Lord Archer of Sandwell: I am grateful to the noble Lord. He will find those categories in Clause 60(2). I sought at least to follow the wording that was already there.

Lord Lester of Herne Hill: We, too, have full sympathy with the objective of the amendment; namely, to permit affirmative action. I am hesitant about what I am about to say because I believe that much of the inspiration for the amendment comes from Professor Christopher McCrudden, than whom there is no greater authority in the country on anti-discrimination legislation. I believe that it is based on the affirmative action clause in the Canadian charter of rights and freedoms.

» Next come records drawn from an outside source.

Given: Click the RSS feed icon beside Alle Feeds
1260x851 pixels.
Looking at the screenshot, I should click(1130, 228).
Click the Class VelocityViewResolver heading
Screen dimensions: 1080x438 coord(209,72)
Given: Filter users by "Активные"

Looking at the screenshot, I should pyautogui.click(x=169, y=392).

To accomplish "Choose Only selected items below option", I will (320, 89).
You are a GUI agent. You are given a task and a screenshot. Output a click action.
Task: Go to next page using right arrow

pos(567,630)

Something has gone wrong with the grouping of amendments. Amendment No. 154 gives one approach; and Amendment No. 164, standing in the name of myself and my noble friends Lady Turner of Camden and Lord Rix, gives a slightly different approach. I wish to explain my reservations on Amendment No. 154 as it stands. There have to be some limits to affirmative action, otherwise the exception will swallow the principle of equal treatment without discrimination. The limit normally placed upon affirmative actions is a notion of proportionality: that affirmative action must be necessary, reasonably proportionate, or something of that kind. That limitation is in the Canadian charter of rights but not in Amendment No. 154. Amendment No. 154 simply refers to affirmative action as being the object of the exception rather than being reasonably necessary or proportionate. Amendment No. 164 is our attempt to permit affirmative action provided that the measures are,

    "designed and reasonably necessary to protect or advance individuals or groups of persons disadvantaged",
and so on. We fully share the objective of Amendment No. 154 but are simply concerned about the safeguards against abuse.

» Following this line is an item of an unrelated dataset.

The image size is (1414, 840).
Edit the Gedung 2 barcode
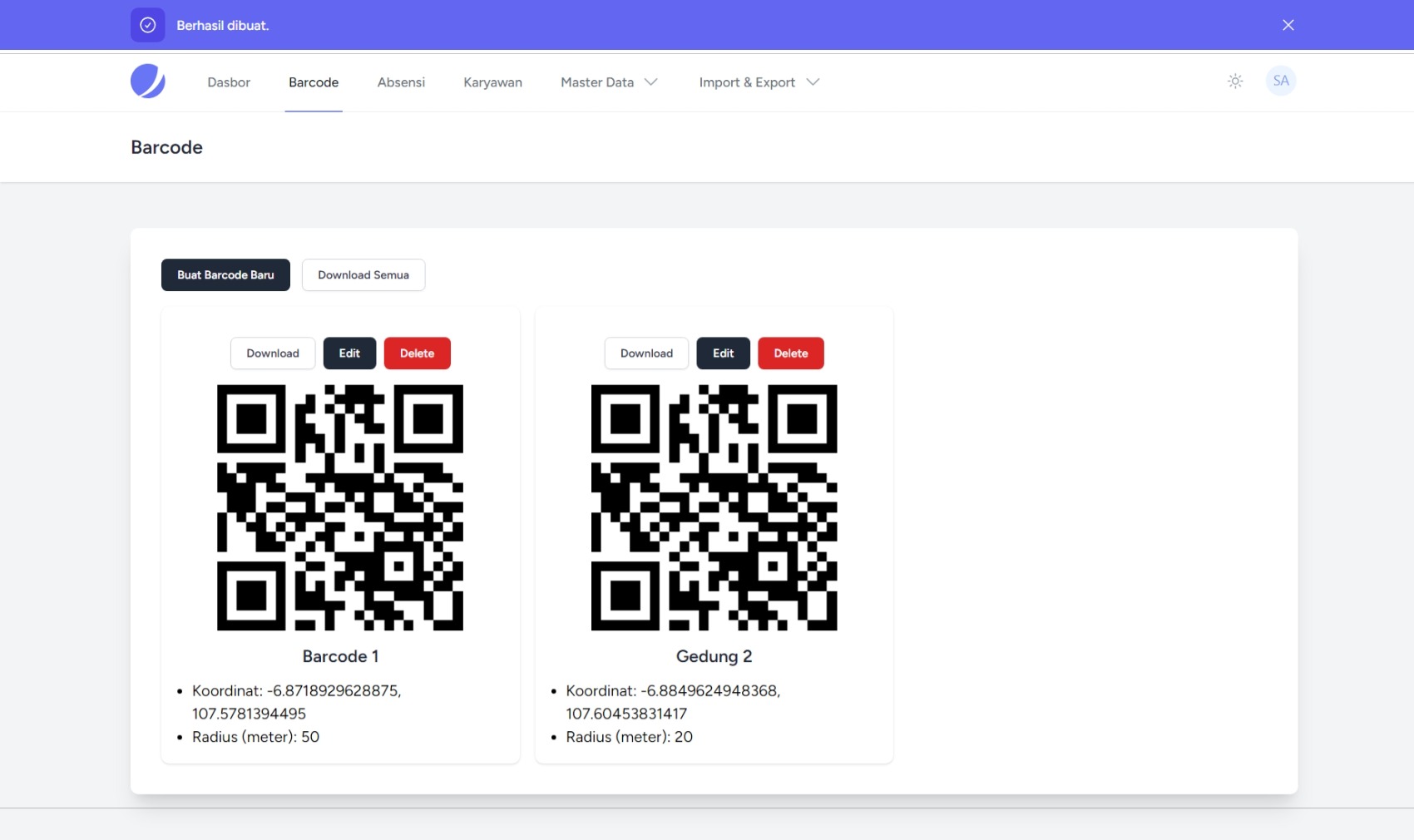pos(723,353)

I pray in aid the South African constitution. When framing its 1996 constitution, there was great concern in South Africa that an open-ended affirmative action provision would be abused. That is why the words "designed to" were put into the South African constitution. They mean "intended to and having that effect". Therefore, with those reservations we support the aim of the amendment and hope that the Government will be able to do so. However, we suggest that there needs to be some limiting language to prevent abuse of this exception.